An official implementation by your team would ensure optimal performance and compatibility, eliminating the need for community-driven workarounds. I urge you to consider this proposal as a step towards making BigCode Starcoder2 a more versatile and inclusive tool for the developer community. Official GGUF quantization could significantly impact its adoption and effectiveness across diverse development environments.

Thank you for your time and consideration of this important enhancement. I look forward to your positive response and the future success of BigCode Starcoder2.

Loubna Ben Allal · Answer 1 · Tue Mar 05 2024 03:56:55 GMT+0800 (China Standard Time)

Hi, StarCoder2 is now integrated in llama.cpp: ggerganov/llama.cpp#5795
(from: https://x.com/sourab_m/status/1764583142499954942?s=20)

Baby Commando (JP) · Answer 2 · Tue Mar 05 2024 04:48:22 GMT+0800 (China Standard Time)

Hi there, sorry but I'm not sure how this is related to my request. This is exactly what I am complaining about - awful random users sweating to make some ugly cross compatibility that you owners of the project should be taking care about and including it in the release.

How hard is it to start quantizing your own models as well along the release? C'mon 😛

An official implementation by your team would ensure optimal performance and compatibility, eliminating the need for community-driven workarounds.

Loubna Ben Allal · Answer 3 · Tue Mar 05 2024 23:09:32 GMT+0800 (China Standard Time)

awful random users sweating to make some ugly cross compatibility that you owners of the project should be taking care about and including it in the release.

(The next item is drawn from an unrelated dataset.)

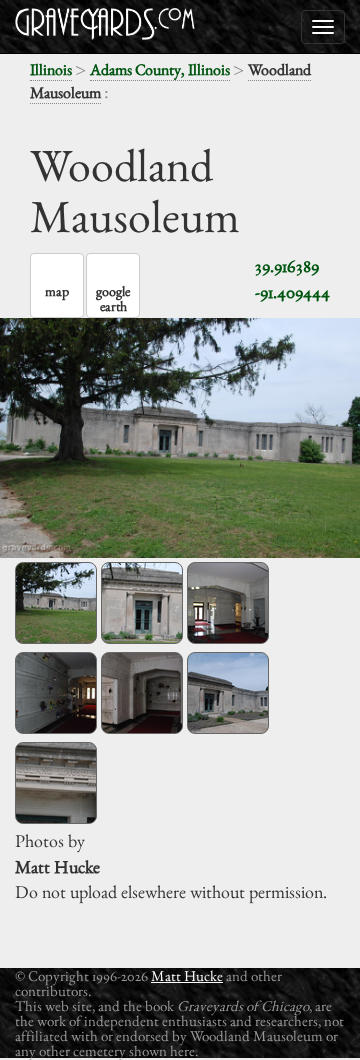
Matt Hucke (187, 975)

I have to disagree, things implemented by the community are in many cases much better than what the authors can come up with, hence the great power of open-source 🙂

And FYI the llama.cpp integration is perfectly functional and was done by an HF employee, you can use it in Ollama as mentioned in the tweet.

Baby Commando (JP) · Answer 4 · Wed Mar 06 2024 00:00:30 GMT+0800 (China Standard Time)

Can't see where the GGUF quantized models are? The hugging face repo does not seem contain them yet? I suggest reading the initial post again. Is it hard to start quantizing your own models from day zero? Why would you want someone else to do that for you?

Open source is awesome but this time it looks more like some lazy effort from the team, specially for a project like starcoder2 that had some veery nice monetary support from Nvidia, ServiceNow and others.

The links you mentioned are more like a pull request thing with a lot of problem solving involved. For the mass end user this is barely useful.

The project is beautiful, useful and very well crafted. Hope to see more people using it.

Thanks.